Text passage:
The African Development Bank Group has approved full debt relief for Somalia following the country’s successful completion of the Enhanced Heavily Indebted Poor Countries (HIPC) Initiative, marking a major milestone in its economic recovery and reform journey.
The approval clears all African Development Fund (ADF) loans owed by Somalia for the 2024–2039 period, reducing the country’s external debt by $17.68 million and creating much-needed fiscal space for national development priorities.
The HIPC Initiative, launched by the World Bank and IMF in 1996, aims to ease unsustainable debt burdens for eligible low-income countries that commit to strict macroeconomic and poverty-reduction reforms. The 2005 Multilateral Debt Relief Initiative (MDRI) expanded this framework by providing 100% cancellation of eligible debts from major multilateral lenders, including the IMF, IDA, and the African Development Fund.
Somalia qualified for full debt cancellation after demonstrating strong progress in macroeconomic stability, public financial management, domestic revenue mobilisation, and governance reforms. The government also met key poverty-reduction benchmarks, including expanded basic service delivery and improved safety-net systems for vulnerable households.
“Somalia has earned this moment through determination and discipline,” said Bubacarr Sankareh, the Bank Group’s Lead Operations Advisor for Somalia. “Debt relief opens the door for stronger institutions, better services, and brighter prospects for Somali citizens, with impacts felt in classrooms, clinics, farms, and markets across the country.”

Material shown:
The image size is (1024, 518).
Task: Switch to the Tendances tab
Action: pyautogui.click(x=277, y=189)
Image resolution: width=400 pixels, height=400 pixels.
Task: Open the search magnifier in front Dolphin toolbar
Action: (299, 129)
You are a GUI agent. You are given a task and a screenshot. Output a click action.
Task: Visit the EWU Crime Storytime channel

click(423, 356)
---
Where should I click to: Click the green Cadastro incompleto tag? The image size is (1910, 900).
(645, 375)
--
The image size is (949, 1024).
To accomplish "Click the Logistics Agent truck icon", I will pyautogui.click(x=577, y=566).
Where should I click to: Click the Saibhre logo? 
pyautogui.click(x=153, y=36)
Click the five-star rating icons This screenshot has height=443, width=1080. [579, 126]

Parts of the exercise:
(1) Transcribe the passage on Somalia's debt relief, beginning at the words "The approval clears" and stopping after "African Development Fund.".
(2) Write the next part of the passage on Somalia's debt relief, picking up after its final sentence.

Answer list:
(1)
The approval clears all African Development Fund (ADF) loans owed by Somalia for the 2024–2039 period, reducing the country’s external debt by $17.68 million and creating much-needed fiscal space for national development priorities.
The HIPC Initiative, launched by the World Bank and IMF in 1996, aims to ease unsustainable debt burdens for eligible low-income countries that commit to strict macroeconomic and poverty-reduction reforms. The 2005 Multilateral Debt Relief Initiative (MDRI) expanded this framework by providing 100% cancellation of eligible debts from major multilateral lenders, including the IMF, IDA, and the African Development Fund.

(2)
With the debt burden lifted, Somalia is expected to redirect resources toward public services, infrastructure rehabilitation, teacher recruitment, clean water initiatives, and restoration of the health system, particularly in drought- and conflict-affected regions. Officials say the move will reinforce economic resilience and help transition the country from emergency humanitarian support toward long-term, state-led development.
Debt relief is also expected to boost Somalia’s creditworthiness and unlock greater concessional financing from development partners. This will support the implementation of the government’s National Transformation Plan (NTP-1) and broader reconstruction efforts.
Somalia’s achievement follows a series of reforms pursued since clearing arrears to the African Development Bank Group in March 2020, when it paid off an estimated $122.6 million. Completion of the HIPC process in December 2023 triggered full debt-relief commitments from multilateral creditors, which together will reduce the country’s total external debt from $5.2 billion in 2018 to about $557 million after full delivery.
The AfDB described the move as a significant step toward sustainable development, improved governance, and strengthened state institutions in Somalia.